Pak Usman pun memutuskan untuk membawa Ratih ke sebuah tempat sepi, mumpung akhwat PKS nan menawan itu masih dalam pengaruh bayang-bayang campuran obat bius dan obat perangsang yang tadi diberikannya. Dengan cepat ia melepas pelukannya pada Ratih dan bergegas mengambil motor bebeknya yang diparkir tak jauh dari situ. Ia pun membimbing Ratih untuk berdiri dari trotoar dan mengajaknya untuk naik motor bersamanya. Dengan lembut Pak Usman membisikkan sesuatu di telinga Ratih, “Sayang, bila kau ingin merasakan kenikmatan yang jauh lebih indah dari ini, ikutilah kata-kataku. Sekarang naiklah ke motor ini dengan membonceng padaku”

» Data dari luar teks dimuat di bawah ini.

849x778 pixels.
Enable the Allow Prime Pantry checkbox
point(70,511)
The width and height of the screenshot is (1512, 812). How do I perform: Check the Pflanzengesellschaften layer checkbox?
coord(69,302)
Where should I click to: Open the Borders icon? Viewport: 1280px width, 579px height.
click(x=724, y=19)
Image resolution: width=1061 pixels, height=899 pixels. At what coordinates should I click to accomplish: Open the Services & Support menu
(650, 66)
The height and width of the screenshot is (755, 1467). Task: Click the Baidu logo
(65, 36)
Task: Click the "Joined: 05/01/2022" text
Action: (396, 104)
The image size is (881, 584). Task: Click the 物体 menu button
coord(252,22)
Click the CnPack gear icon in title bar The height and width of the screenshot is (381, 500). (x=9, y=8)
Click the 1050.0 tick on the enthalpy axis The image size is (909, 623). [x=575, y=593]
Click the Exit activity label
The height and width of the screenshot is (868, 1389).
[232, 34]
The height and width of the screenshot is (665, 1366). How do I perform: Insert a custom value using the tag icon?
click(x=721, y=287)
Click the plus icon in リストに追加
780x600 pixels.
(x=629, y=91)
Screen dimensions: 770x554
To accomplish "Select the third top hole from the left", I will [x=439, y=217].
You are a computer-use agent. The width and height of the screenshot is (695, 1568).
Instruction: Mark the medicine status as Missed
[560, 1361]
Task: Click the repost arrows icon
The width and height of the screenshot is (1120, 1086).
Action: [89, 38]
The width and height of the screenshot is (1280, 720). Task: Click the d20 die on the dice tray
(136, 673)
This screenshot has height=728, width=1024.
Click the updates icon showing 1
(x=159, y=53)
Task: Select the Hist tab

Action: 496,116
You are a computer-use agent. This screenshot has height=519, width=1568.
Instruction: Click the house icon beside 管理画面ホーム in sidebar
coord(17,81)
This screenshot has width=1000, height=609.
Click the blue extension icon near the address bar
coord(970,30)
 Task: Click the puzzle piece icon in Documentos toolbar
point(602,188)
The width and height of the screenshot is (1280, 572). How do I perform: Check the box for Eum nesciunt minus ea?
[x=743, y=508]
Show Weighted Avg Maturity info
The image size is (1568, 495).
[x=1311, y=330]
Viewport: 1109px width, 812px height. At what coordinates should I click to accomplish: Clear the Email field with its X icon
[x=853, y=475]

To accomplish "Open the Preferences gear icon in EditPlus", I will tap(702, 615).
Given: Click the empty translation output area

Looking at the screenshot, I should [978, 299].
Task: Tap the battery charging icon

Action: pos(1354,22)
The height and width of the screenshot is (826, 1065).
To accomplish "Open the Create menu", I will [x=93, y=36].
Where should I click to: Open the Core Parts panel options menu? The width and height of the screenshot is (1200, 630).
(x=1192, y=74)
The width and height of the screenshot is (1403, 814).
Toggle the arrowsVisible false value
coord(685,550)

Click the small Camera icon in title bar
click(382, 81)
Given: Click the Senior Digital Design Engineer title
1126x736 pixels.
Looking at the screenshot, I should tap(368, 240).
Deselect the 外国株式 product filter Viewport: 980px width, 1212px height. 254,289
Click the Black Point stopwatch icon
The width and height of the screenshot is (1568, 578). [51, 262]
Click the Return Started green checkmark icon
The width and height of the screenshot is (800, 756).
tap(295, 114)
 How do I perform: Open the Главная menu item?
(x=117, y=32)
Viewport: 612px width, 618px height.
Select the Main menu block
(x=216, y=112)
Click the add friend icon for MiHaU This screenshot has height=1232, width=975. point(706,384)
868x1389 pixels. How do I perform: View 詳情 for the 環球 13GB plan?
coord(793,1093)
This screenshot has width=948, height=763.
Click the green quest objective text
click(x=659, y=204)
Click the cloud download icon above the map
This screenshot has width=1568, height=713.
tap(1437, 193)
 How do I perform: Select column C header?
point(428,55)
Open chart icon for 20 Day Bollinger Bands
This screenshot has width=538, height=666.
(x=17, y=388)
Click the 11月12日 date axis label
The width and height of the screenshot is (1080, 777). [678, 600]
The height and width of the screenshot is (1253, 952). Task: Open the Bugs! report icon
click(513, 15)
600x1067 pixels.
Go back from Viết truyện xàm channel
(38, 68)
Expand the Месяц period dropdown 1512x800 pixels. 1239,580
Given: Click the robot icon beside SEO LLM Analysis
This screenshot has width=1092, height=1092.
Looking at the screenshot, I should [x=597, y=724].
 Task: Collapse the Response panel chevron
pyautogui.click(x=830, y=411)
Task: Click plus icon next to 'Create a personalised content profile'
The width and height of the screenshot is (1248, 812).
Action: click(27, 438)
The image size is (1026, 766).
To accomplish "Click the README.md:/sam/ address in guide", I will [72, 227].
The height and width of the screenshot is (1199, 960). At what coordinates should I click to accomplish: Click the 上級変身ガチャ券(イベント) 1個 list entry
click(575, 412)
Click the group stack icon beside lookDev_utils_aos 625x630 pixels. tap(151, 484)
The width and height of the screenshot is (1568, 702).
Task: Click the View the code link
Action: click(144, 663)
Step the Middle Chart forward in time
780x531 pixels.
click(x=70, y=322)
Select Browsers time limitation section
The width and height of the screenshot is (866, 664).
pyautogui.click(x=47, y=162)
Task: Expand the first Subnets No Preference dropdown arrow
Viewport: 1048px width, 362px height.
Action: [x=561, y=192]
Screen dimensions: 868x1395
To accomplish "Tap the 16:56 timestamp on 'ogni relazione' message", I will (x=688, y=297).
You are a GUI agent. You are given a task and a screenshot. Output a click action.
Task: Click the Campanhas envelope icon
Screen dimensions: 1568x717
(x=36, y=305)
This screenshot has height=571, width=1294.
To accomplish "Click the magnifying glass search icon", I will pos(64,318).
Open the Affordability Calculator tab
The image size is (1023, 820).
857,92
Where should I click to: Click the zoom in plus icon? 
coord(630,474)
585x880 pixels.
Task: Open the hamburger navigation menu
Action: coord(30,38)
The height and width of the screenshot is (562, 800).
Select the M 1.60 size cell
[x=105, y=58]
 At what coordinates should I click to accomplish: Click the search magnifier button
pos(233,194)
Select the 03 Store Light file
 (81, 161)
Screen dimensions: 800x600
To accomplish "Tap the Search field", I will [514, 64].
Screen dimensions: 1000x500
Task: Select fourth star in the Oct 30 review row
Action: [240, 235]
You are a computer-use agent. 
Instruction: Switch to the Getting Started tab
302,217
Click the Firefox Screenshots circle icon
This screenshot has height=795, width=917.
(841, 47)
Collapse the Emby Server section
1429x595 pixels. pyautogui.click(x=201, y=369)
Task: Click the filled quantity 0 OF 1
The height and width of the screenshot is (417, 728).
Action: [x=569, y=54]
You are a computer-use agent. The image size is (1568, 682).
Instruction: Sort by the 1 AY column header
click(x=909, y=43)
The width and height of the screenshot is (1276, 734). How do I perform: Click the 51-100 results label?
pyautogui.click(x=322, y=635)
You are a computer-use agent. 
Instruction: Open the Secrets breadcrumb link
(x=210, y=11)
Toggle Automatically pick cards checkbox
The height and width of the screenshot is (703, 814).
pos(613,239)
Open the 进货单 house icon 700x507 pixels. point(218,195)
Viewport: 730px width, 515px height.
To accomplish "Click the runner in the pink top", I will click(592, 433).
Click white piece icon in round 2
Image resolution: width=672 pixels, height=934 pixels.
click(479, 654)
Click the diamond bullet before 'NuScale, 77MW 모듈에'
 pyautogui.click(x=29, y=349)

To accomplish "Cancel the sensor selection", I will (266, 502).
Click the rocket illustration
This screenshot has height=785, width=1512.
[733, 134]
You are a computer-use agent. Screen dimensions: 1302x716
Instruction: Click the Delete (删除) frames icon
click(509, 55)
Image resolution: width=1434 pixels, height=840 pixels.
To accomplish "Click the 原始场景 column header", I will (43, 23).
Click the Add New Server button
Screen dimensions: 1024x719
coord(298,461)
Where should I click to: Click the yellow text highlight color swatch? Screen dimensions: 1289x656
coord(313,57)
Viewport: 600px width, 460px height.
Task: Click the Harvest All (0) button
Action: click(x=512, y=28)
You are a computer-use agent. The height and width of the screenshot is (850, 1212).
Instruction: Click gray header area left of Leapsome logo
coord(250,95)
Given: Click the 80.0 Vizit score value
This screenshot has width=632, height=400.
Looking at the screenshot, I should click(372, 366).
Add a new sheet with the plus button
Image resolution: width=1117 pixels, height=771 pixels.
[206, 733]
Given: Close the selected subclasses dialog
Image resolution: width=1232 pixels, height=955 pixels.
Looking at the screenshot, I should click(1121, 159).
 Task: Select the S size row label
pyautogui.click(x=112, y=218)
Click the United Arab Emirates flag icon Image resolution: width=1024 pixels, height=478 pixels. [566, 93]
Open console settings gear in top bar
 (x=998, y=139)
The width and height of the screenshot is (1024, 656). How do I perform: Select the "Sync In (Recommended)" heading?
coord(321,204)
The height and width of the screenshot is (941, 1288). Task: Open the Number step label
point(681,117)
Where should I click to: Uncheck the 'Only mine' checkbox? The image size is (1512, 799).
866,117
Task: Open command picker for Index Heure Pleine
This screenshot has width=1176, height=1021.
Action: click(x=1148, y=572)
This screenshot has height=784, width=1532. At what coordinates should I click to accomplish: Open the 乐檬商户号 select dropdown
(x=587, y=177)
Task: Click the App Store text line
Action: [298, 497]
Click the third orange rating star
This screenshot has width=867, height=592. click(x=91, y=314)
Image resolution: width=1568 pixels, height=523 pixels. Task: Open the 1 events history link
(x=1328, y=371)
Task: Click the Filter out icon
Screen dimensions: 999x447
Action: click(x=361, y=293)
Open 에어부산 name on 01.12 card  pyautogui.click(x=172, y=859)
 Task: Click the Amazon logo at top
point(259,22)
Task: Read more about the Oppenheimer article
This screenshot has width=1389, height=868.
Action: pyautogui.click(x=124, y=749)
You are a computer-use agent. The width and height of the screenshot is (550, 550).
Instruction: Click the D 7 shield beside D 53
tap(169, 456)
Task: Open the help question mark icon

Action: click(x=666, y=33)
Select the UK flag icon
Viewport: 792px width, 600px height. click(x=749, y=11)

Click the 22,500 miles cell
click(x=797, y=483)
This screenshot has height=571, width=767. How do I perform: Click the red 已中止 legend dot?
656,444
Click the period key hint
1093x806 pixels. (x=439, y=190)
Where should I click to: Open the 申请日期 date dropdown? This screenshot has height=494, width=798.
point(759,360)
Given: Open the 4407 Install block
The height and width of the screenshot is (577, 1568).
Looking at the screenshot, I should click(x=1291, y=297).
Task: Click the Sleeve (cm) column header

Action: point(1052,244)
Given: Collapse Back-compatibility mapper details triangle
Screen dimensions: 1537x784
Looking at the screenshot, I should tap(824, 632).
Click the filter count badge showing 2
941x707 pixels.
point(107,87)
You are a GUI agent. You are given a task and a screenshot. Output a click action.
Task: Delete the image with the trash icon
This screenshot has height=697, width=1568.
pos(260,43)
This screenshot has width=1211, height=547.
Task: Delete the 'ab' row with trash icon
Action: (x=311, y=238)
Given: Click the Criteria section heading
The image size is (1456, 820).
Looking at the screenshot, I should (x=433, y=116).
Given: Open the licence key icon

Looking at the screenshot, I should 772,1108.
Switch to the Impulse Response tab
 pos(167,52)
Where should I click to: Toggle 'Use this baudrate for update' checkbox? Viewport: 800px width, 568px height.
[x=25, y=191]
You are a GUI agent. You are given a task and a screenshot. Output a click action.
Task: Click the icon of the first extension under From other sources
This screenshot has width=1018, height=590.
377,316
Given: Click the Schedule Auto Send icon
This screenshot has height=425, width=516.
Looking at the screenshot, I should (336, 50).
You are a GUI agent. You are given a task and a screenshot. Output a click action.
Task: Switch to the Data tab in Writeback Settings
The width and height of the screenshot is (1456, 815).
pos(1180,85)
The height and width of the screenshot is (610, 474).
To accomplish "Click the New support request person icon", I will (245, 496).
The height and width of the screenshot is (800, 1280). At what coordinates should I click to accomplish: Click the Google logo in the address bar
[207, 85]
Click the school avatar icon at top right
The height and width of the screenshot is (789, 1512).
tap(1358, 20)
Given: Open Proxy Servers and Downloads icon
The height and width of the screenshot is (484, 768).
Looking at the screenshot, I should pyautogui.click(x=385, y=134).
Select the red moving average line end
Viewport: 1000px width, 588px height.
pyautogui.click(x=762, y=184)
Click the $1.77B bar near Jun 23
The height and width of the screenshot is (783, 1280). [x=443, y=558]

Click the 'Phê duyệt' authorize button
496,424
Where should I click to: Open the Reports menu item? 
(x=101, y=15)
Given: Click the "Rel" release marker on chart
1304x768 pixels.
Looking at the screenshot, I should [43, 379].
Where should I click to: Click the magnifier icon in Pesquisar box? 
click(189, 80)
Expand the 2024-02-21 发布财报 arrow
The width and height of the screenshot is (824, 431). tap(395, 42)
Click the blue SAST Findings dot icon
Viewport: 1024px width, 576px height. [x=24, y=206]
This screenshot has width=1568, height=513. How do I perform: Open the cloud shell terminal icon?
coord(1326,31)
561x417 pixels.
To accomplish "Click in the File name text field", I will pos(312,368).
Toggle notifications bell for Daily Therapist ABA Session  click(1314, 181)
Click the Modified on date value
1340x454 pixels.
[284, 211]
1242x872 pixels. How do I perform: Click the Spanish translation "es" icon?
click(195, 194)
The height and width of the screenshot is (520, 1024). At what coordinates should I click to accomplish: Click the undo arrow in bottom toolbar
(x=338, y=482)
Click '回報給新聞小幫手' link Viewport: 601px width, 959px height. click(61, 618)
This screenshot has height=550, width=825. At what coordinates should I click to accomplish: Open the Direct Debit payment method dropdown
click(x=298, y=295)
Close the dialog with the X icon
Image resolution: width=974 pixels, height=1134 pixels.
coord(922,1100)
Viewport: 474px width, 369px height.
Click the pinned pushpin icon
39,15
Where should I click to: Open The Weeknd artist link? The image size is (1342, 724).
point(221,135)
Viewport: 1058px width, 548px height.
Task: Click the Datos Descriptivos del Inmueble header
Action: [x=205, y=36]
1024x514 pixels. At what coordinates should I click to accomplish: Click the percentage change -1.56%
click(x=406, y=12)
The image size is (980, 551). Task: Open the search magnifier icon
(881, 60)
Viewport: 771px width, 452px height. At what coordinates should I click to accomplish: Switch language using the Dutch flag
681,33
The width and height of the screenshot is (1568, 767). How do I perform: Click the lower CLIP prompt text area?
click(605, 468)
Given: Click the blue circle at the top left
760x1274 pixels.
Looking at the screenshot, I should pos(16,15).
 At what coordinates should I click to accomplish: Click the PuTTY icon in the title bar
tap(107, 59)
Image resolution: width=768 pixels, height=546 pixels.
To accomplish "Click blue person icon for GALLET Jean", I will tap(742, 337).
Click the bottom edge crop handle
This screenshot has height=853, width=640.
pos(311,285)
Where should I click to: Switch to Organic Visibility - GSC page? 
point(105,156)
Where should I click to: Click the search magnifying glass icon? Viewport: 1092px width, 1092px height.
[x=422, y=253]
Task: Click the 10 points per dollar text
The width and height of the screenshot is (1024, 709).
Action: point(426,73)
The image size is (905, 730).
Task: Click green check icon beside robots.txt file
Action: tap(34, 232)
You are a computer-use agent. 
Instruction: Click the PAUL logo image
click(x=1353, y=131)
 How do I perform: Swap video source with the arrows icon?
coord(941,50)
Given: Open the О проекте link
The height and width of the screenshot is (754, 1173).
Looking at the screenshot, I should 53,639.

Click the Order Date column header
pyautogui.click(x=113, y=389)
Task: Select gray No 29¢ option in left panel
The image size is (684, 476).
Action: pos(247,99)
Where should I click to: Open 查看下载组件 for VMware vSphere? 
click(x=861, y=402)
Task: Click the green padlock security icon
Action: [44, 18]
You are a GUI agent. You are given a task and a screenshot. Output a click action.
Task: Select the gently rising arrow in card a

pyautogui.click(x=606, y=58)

Layaknya seorang kerbau yang dicocok hidungnya, Ratih pun menuruti semua yang diperintahkan Pak Usman. Ia merasakan adanya dorongan yang begitu dalam dari dirinya untuk merasakan kembali sentuhan dan belaian seorang Pak Usman. Ia merasakannya seperti gairah. Mungkin ini adalah efek dari obat perangsang yang diberikan oleh Pak Usman tadi. Ratih yang tadinya merupakan seorang akhwat yang anggun, menawan, shalihah, alim, dan santun kini telah tergila-gila dengan perbuatan cabul Pak Usman. Setelah Pak Usman naik motor pun, Ratih dengan pasrah menurutinya dan duduk menyamping sambil memeluk pinggang Pak Usman dengan erat.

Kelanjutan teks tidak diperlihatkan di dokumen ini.